Yes, the "n" word is used a lot. That's how they spoke in that time.


This. I read Huck Finn as a kid and liked it quite a bit, because I rather envied his "freedom," if that makes any sense. While I was trapped behind a desk and scribbling down sums and spelling, he was free to explore, imagine, and have adventures all day long. The whole "he's black and therefore inferior" thing confused me, because I couldn't wrap my mind around such a stupid idea. How the hell does that work?, I thought, because I grew up around just about every color, religion, and ethnicity, and had decided that what determined your status was whether or not you were a good person.

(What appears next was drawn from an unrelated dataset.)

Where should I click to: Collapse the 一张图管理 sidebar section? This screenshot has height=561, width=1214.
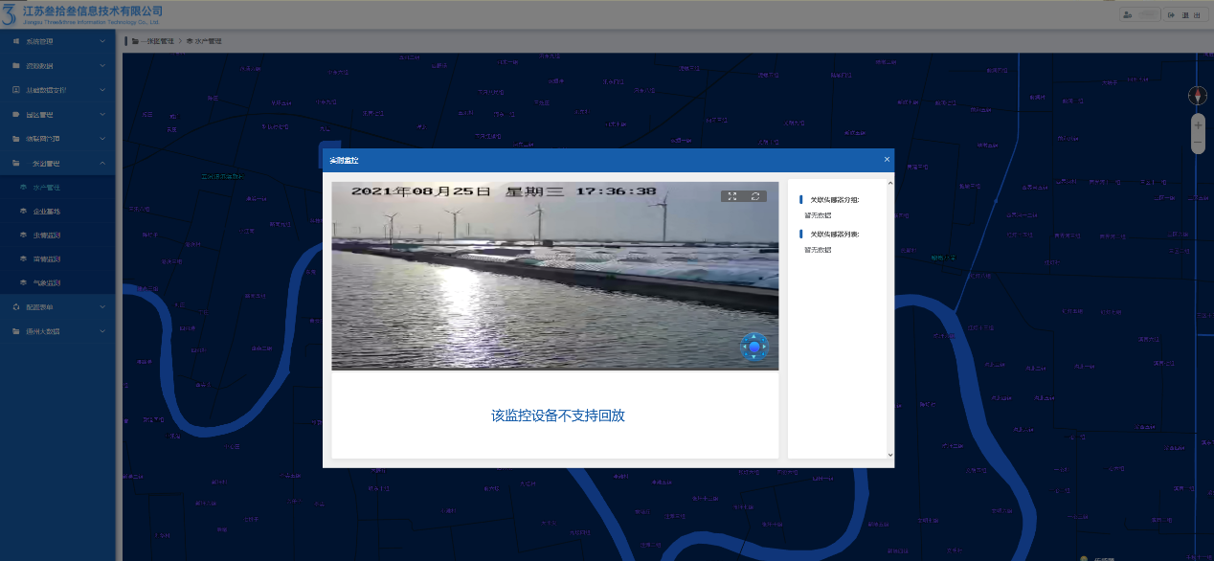click(x=57, y=164)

Now, I can read it and understand the mindset of the time, even though I don't agree with it. Ban it? Why? Are people afraid that their kids will learn to treat everyone like equals instead of judging them ahead of time based upon some arbitrary trait to further promote the idea that "we're awesome and everyone else is inferior"?

/Twain is awesome
//snarky old bastard, I wanna be like him when I get old
 
2011-11-30 07:10:54 PM
Mark Twain wasn't born 176 years ago.

Samuel Clemens was. :)
 
2011-12-01 03:17:16 AM
OgreMagi: I want to beat the shiat of those people

Ewwwwwwwwwwwwwwwwwwwwwwwwwwwwwww.

That is all.
 
2011-12-01 08:07:10 AM
OgreMagi: Every time I hear of some demand that Huck Finn be removed from schools because it is racist, I want to beat the shiat of those people for either not actually reading the book, or being too farking stupid to understand it.

Every time I hear of someone calling someone or something racist, I want to gather them together in concentration camps and gas them with Zyklon B.